The Upanishads are thoroughly spiritual and, hence, advocate the most catholic doctrine of the Yoga of Truth-realisation. Their teachings are not the product of an intellectual wonder or curiosity, but the effect of an intense and irresistible pressure of a practical need arising from the evil of attachment to individual existence. The task of the Seers was to remedy this defect in life, which, they realised, was due to the consciousness of separateness of being and the desire to acquire and become what one is not. The remedy lies in acquiring and becoming everything, expressed all too imperfectly by the words "Infinity," "Immortality," and the like. The central problem of every one of us is the overcoming of the illness of individual life and the attainment of the state of perfection, peace and bliss. The Upanishads point out the "End" as well as the "Means" and, since those sages had the Integral Knowledge of Reality, the method of approach to it they point out is also befitting the Ideal, viz., it is integral. The practice of such an ideal "sadhana" for deliverance from the thralldom of relational life leads one to the shining region of unalloyed happiness.
The differences among the conceptions regarding the efficacies of the various methods of the transformation of personality into the higher consciousness are due to the varying temperaments and grades of experience of those engaged in the task of realising the Divine Existence. Each of the ego-centers is different from the other in consciousness and experience. They require higher touches of experience varying in degree, in proportion to the subtlety of the condition of their present state of consciousness. We may assert that though the fundamental view presented in the declarations of the Upanishads is the one taken by the highest class of the seekers after Truth—a thorough-going intuitional Absolutism—one will not fail to find in them deepest proclamations touching all the aspects of the psychological constitution of the human being in general. The light and the heat of the sun are not useless to any existing entity of the universe—whatever be the way and degree in which it may make use of the sun's presence—and the Upanishadic statements of the integral Truth are not useless to any aspect of man and to no method of approach to Reality; for, "integrality" includes all "aspects".

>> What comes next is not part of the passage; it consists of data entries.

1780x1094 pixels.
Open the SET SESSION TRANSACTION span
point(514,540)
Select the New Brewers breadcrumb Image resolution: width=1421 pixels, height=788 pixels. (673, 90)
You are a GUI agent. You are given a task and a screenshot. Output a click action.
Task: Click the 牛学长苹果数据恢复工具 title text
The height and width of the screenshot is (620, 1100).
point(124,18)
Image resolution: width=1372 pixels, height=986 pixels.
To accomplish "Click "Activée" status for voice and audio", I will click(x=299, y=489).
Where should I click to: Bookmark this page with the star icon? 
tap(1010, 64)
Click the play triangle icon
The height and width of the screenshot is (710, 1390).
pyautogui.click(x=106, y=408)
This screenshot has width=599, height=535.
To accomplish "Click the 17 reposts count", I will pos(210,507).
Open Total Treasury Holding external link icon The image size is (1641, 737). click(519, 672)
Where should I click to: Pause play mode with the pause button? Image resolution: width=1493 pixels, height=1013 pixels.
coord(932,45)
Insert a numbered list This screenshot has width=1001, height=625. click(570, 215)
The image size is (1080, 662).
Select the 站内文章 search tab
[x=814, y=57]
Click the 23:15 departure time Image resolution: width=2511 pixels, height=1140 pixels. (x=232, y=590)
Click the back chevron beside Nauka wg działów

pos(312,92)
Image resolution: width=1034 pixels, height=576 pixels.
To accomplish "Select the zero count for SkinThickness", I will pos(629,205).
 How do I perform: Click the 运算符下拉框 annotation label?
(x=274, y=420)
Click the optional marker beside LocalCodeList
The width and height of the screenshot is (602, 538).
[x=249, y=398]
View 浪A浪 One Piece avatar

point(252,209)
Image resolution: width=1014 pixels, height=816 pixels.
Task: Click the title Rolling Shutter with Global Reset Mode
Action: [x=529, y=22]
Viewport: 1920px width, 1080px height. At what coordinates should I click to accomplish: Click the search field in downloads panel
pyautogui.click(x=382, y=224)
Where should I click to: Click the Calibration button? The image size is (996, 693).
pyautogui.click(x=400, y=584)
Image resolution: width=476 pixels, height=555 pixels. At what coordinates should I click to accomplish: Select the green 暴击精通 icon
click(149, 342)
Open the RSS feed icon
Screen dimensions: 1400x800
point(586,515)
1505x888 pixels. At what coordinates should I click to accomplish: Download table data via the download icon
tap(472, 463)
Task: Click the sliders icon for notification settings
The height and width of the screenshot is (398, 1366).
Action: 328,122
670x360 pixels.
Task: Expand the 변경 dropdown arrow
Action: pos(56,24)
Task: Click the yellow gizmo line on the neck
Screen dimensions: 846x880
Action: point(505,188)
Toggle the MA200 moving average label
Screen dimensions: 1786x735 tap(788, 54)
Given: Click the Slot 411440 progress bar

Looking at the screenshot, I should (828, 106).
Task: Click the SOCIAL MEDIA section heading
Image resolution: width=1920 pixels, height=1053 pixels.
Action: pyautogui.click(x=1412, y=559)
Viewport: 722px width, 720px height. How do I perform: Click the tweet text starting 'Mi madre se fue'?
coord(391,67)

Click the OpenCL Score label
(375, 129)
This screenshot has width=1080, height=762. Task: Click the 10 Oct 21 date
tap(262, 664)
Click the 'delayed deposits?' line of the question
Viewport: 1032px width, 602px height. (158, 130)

This Integration of Being can be achieved even in this very life. It is not necessary to take some more rounds of births and deaths for the purpose, provided the integration is effected before the shaking off of the physical sheath, through persistent meditation on Reality and negation of separative consciousness. The quickness of the process of Attainment depends upon the intensity of the power of such meditation, both in its negative and assertive aspects. A dehypnotisation of the consciousness of physicality and individuality is the essential purpose of all methods of spiritual meditation.